I know that my parents must have had sex at least twice. (I have a brother, after all.) But talking about their physical relationship in front of us kids--even when we were old enough to have spouses of our own? It just didn't happen.
But other families are different. I hear parents making jokes or hinting at their bedroom antics in front of their older kids. This, of course, usually ends in the kids running from the room in horror, much to the parents' amusement.
But could these jokes and innuendos actually be hurting your kids psychologically? That's what licensed marriage and family therapist Carin Goldstein, MFT believes.
"If the two of you are having a blast in the bedroom, then more power to you," she says. "But keep it there: in the bedroom - separate from invading the world of your kids. As healthy as sex is, much of sex is about our inner most deep sensualities and primitive responses to the 'feel good' parts of our brain. The idea or visual of 'mommy and daddy' regressing to a primitive state is actually an unsafe and out of control feeling for kids (unconsciously)."

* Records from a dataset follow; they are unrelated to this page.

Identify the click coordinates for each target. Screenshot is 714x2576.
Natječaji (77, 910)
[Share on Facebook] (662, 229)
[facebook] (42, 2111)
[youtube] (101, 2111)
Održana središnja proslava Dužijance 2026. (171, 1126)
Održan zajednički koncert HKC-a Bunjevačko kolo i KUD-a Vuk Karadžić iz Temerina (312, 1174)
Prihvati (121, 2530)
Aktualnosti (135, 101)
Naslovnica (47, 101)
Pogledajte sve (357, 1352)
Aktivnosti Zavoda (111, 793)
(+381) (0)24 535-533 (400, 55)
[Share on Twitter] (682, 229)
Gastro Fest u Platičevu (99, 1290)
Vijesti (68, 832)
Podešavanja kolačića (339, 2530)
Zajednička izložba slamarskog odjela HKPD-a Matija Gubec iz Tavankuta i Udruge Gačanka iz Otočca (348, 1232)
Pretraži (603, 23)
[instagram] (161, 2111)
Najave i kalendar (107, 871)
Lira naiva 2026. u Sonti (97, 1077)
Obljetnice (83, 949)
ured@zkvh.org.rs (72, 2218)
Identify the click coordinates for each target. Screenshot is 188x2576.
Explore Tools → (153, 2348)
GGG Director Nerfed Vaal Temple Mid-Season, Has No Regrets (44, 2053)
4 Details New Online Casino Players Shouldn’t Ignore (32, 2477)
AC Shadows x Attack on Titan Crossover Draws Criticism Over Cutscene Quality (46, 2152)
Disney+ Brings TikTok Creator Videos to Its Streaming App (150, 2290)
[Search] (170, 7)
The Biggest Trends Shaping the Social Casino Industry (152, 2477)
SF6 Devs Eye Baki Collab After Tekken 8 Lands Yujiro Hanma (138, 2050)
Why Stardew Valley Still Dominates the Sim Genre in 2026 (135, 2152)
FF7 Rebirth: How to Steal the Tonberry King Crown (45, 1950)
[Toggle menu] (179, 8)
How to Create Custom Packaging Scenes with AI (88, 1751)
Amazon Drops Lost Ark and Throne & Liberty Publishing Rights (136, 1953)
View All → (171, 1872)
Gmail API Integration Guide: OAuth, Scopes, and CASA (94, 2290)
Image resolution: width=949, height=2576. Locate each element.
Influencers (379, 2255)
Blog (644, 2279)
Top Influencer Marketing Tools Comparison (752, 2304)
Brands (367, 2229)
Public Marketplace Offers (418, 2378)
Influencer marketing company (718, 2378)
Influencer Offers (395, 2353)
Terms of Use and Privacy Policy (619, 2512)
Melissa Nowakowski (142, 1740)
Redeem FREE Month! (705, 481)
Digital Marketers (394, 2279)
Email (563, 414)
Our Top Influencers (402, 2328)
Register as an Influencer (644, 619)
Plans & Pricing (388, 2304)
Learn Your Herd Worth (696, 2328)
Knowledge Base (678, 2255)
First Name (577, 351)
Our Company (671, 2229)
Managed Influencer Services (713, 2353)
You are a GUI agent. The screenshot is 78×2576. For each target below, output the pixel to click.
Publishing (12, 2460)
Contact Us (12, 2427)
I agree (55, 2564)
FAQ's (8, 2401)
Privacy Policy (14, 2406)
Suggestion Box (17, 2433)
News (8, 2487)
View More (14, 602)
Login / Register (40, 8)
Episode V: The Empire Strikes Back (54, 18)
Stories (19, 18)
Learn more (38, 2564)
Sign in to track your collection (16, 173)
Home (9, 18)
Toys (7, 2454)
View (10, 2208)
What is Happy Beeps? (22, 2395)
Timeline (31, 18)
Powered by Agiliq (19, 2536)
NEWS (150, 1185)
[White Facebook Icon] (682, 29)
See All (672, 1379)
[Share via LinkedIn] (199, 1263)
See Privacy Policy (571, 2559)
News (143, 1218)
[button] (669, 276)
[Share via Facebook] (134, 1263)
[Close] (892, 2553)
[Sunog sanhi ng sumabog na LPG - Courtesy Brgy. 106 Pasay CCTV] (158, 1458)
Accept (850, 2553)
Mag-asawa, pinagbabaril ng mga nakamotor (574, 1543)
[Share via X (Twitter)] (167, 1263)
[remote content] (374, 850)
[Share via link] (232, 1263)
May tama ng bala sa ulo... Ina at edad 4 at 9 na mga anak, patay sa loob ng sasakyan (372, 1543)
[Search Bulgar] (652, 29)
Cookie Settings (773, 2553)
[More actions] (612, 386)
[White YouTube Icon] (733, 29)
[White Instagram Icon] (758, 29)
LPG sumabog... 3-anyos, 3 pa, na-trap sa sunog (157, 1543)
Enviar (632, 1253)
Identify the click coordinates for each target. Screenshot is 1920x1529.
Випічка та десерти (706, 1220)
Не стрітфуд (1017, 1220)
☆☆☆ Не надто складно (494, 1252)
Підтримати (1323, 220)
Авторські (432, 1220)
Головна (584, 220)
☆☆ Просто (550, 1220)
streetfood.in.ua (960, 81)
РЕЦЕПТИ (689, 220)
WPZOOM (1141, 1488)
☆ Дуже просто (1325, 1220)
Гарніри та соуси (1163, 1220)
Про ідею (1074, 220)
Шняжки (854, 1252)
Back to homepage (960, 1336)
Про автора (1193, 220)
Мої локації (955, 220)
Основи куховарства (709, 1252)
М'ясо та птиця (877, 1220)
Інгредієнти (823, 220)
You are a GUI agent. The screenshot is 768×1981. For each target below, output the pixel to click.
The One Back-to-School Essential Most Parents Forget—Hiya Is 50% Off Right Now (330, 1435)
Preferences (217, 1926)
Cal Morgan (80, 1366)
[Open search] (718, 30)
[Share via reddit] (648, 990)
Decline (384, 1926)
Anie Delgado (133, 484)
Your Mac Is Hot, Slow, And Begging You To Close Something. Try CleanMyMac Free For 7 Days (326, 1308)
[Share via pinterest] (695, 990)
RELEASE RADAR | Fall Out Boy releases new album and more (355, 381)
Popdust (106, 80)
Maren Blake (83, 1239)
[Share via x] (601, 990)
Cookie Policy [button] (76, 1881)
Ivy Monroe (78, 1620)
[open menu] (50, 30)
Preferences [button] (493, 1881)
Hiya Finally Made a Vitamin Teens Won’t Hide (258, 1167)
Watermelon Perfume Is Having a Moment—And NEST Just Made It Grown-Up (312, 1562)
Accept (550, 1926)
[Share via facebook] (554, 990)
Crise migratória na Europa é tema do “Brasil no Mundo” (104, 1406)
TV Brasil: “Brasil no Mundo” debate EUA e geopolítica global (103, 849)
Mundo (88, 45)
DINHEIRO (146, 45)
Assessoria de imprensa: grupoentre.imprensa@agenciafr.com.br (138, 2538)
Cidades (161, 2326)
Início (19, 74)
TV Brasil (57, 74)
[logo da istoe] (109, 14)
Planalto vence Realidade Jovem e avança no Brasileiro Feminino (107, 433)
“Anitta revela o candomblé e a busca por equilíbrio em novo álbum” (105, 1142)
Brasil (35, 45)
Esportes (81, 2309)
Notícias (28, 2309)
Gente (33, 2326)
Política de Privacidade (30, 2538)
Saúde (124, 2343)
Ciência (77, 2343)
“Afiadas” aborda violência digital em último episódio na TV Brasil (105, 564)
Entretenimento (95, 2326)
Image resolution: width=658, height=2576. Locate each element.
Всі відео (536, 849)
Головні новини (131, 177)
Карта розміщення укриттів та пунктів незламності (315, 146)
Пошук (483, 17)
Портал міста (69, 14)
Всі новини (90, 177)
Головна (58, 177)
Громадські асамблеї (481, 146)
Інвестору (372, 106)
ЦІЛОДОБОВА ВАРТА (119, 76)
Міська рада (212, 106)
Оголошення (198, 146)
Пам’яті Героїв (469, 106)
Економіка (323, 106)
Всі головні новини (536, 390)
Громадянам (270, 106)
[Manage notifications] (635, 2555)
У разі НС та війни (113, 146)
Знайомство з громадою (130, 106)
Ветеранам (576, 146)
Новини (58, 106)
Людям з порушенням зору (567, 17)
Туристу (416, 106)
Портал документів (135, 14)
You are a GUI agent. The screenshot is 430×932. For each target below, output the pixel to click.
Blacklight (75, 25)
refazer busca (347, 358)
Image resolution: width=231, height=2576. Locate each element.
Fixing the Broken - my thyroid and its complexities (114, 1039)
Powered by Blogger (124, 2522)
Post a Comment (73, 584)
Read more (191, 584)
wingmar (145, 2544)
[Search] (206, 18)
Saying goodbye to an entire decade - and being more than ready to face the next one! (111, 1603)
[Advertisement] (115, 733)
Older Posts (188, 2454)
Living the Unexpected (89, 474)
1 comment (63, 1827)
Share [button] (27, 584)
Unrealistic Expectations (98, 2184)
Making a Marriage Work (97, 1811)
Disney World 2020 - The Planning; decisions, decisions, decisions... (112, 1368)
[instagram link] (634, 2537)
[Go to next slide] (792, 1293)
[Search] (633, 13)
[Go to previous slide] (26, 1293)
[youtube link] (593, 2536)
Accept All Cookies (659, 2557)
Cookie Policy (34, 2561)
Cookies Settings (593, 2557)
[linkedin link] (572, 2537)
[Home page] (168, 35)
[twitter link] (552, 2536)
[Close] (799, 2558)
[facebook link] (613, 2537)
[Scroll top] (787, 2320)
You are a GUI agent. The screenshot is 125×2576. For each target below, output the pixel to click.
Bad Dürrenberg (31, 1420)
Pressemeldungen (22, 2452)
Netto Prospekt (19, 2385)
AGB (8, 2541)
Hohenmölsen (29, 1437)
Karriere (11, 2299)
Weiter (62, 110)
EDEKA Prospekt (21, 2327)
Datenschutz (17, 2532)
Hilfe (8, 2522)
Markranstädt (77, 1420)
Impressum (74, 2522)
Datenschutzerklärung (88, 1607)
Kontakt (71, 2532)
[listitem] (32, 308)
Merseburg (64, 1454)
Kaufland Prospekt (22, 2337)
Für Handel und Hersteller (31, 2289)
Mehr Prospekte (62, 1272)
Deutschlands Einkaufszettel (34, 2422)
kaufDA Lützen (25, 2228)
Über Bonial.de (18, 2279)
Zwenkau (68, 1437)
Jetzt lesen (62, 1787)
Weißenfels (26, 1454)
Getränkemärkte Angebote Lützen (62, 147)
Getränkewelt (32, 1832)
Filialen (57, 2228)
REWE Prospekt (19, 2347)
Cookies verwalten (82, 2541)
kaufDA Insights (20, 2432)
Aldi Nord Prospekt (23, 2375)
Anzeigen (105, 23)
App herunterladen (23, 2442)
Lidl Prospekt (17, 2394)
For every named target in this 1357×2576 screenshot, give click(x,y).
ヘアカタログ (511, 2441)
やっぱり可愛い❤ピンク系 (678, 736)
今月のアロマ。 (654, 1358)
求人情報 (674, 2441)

Most kids, she says, will express this discomfort with a simple "Eww" or "Gross! I don't want to hear this!" type response. "Their response is a healthy reaction to an appropriate boundary of a parents' sexual relationship being separate from what the children are privy to."
She believes boundaries are essential--no matter how old the child--and sex between parents should be kept behind bedroom doors.
"Parents who feel the need to overwhelm their children with this information are acting out their own issues onto the child and are clearly not thinking of the consequences," she says. "Children need to learn boundaries in life and it's a parent's job to teach them proper limits."
Of course, that's not to say talking about sex in general isn't important between a parent and child. But, Goldstein says, it's best to take the child's lead and keep your own sex life out of the discussion.
"Kids need to put their parents on a higher plain so that on an unconscious level their world feels safe, knowing that Mom and Dad are 'in control' and not acting out like sex starved teenagers," she insists. "If your children need to place you on the 'purist pedestal' so that the world feels safe to them, so be it. It's their own natural defense mechanisms and harmless at the end of the day."
What do you think? Does it creep you out when your parents talk about their sex life or is it OK because you're an adult?